We need not look far to see the shortcomings of school security. Baltimore's Excel Academy has metal detectors and brick walls, making it a sanctuary for its students. But they still live in a city where 299 shooting homicides were reported last year, and they still feel the trauma of gun violence throughout their lives. What good is it for these students to feel safe in their classrooms when they can die at any second outside it?

In the Great Mills shooting, the suspected gunman died after the school resource officer intervened. It's tempting to think that with more security, the shooting wouldn't have happened at all, but the facts behind the case suggest otherwise. The St. Mary's County Sheriff's Office said the suspect, 17-year-old Austin Rollins, had been in a relationship with one of the victims, 16-year-old Jaelynn Willey, and that it was most likely "not a random act of violence." If Rollins harbored a grudge against Willey, he could've easily attacked her at another place without resource officers.

To prevent shootings like this, we should keep guns out of the hands of people like Rollins — and there could be an easy way to do that. Rollins' father legally owned the gun used in the shooting, according to the sheriff's office; Maryland residents aren't allowed to leave loaded guns where children under 16 can take them, but since Rollins was 17, this didn't apply to him. Expanding this law to cover 16- and 17-year-olds might have made Rollins' father more careful with his gun storage, which could have averted the tragedy in the first place.

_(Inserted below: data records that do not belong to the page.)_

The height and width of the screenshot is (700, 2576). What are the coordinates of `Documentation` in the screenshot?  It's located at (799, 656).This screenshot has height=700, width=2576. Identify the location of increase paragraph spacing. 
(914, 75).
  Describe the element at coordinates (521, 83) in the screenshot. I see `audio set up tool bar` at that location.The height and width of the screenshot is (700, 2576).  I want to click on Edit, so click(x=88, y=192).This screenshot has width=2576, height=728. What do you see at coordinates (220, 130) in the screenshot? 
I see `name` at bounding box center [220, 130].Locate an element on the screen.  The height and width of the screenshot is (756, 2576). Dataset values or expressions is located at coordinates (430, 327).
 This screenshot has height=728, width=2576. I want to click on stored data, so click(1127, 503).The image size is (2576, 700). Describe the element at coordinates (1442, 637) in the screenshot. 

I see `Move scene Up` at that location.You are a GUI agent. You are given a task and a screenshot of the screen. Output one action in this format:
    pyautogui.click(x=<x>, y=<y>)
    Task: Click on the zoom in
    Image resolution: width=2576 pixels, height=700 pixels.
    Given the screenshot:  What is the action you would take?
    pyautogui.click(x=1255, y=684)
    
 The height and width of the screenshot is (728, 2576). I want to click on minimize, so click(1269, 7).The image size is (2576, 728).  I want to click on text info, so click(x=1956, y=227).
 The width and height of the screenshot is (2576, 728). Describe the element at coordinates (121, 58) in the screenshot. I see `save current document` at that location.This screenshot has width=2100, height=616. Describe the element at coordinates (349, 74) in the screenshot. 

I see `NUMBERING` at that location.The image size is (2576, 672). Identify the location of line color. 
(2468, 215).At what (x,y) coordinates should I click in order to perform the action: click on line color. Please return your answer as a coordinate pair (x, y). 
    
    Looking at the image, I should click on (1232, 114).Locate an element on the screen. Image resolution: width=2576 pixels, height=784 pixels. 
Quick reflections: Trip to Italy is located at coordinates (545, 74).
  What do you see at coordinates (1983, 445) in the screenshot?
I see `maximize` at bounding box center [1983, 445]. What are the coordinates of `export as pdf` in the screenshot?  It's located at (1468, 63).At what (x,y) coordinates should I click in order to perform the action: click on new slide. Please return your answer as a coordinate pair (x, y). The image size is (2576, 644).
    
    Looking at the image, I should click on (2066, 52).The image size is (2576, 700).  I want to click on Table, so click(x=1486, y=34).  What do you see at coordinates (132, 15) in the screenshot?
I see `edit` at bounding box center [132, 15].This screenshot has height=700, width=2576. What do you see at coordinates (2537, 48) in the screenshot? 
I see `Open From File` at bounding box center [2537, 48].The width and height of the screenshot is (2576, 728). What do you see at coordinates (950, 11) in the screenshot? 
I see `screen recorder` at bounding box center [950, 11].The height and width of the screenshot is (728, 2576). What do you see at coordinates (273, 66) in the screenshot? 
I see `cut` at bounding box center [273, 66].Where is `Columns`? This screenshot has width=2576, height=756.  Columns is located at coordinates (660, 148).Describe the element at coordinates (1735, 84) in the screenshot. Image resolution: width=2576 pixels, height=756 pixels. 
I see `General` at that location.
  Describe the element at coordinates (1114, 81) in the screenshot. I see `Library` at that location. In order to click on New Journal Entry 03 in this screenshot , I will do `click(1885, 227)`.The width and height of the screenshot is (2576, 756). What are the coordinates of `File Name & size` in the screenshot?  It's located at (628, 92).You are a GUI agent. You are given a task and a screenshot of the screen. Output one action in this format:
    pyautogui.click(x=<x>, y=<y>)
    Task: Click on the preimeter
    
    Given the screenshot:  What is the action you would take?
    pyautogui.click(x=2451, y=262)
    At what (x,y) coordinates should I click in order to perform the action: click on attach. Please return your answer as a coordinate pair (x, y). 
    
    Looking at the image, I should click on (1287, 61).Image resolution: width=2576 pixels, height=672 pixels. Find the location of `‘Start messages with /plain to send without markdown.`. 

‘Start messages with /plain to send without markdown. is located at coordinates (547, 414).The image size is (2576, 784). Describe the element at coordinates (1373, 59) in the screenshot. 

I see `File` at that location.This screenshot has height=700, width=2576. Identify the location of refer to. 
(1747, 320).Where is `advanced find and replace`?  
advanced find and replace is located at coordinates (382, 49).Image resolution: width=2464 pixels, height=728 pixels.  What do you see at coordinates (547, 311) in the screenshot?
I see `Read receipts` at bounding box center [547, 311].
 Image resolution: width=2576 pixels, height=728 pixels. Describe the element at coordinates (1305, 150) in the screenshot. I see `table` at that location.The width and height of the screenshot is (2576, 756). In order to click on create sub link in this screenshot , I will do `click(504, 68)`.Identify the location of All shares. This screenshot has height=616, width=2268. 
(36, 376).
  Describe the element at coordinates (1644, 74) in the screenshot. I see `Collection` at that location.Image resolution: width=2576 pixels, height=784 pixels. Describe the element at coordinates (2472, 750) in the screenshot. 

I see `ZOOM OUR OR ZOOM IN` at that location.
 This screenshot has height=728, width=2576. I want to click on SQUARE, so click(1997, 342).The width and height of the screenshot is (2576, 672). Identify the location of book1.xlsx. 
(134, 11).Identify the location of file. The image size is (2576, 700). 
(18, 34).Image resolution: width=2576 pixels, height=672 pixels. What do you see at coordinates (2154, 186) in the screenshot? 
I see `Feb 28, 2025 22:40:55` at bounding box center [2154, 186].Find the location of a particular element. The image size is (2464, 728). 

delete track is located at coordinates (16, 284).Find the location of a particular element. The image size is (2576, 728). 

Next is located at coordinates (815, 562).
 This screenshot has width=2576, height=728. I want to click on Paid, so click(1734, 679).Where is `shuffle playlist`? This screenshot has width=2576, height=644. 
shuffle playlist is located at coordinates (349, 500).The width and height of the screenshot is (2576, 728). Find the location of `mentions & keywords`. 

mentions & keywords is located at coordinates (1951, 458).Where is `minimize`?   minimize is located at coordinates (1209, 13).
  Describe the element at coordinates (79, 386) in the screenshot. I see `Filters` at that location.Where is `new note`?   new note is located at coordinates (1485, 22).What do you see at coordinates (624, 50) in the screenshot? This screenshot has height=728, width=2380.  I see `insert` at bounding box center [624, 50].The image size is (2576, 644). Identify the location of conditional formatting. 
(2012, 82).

The state legislature is considering other bills restricting guns, including a "red flag law" that could force residents who are deemed dangerous to give up any firearms they own, and a bill that would make sure people convicted of domestic violence don't have guns. These measures — which have passed the House of Delegates and have Hogan's support — would go a long way toward combatting gun violence in all places, just as they should.

Shootings are a blot on our country, regardless of where they take place, and we should do everything we can to prevent them. Maryland already has many common-sense restrictions on guns, but it's clear more are needed. To stop a bad guy with a gun, we don't need a metal detector, or an armed teacher, or even a school resource officer. We just need to take the gun away from him.